June 5, 2011

Follower

Park yourself in front of a piece of modern art. A field of color, a blank piece of paper on which the barest trace of pencil can be seen, a series of instructions, pieces of monofilament, put yourself in a space you've not been in before. Maybe you'll get something out of it, maybe it will make you more aware of yourself and maybe you'l lose yourself in it. Maybe an angry "what is this?" will come to mind or maybe an ineffable feeling will rise over you and then leave without you having identified it. What matters is that at a certain level the works says nothing, and offers instead an opportunity to make something of it, for the colors to not just resonate in your eyes but in some deeper part of your sensory experience, knowldege, and memory. It's quiet enough so that you have an opportunity to think, to explore your own mind.

Pick a show and start watching. Entertainment is of course not about thinking, at least while the show is running. It's there to lead you through a series of impressions and emotions and have you think about the right thing, like "don't go through that door", rather than about anything else. If meditation is about clearing your mind then a particularly well crafted piece of entertainment can do the job, without the quiet or the mental effort. Being heavily tuned to introspection brings me around again and again to the things which drag my attention away from the series of thoughts which run on endlessly, even without an audience. These things, by and large, are pieces of entertainment, easily digestable morsels of emotional engagement. A show or film, if it is to successfully hook a viewer, needs to have a good guide. Our hero, our main character, or supporting character, anyone who the viewer can latch on to and say, I'm willing to follow you wherever you go. I'm willing to watch your struggle. I can never watch shows whose main purpose is to present terrible people doing terrible things (South Park, Archer, Always Sunny), because I have nothing to connect to, and therefore cannot be carried along. For me, having no emotional involvement means the entertainment hasn't worked. It hasn't delivered me from myself.

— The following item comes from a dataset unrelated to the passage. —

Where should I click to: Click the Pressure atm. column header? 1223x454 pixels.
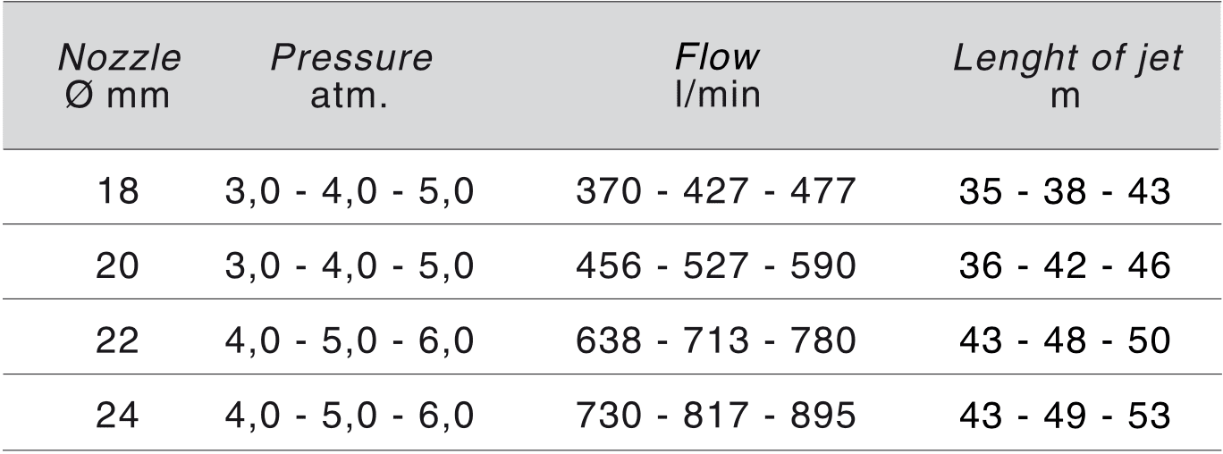click(351, 76)
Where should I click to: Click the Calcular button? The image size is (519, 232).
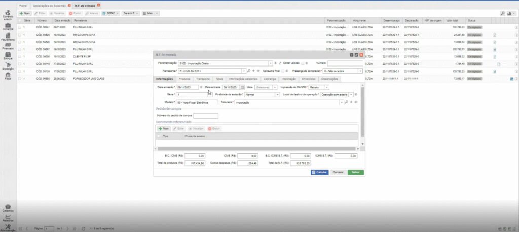click(x=319, y=172)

The effect of this is that if I am involved with a character I am nearly blind to the other parts of the show which aren't working as well. Once I've effectively fallen in love with a show or film it gets a generous helping of vaseline and careful, rosy lighting. Cliches rankle less, shoddy effects stop registering, obvious plot devices are forgiven and forgotten. I've surrendered any critical thought or keen observation to be again immersed in something akin to infatuation. The best part is that it's always there, pre-packaged and standards-compliant, waiting only for me to start watching a much-loved show for the feeling to be rekindled.

So I've returned to it, again and again. Other feelings, impressions and emotions fleeting and poignant and more real, are kept behind locks which have few keys, rarely found. No wonder I have chosen the path of least resistance.

Most of the things which have insulated me over the past few years have been discussed in this blog. I have waited for something more artistically worthy to catch me like all of the shlock and camp and shiny things have over the years, which is, characteristically, the wrong approach. Do I have grounds to believe that what's not clamoring for my attention will recieve it?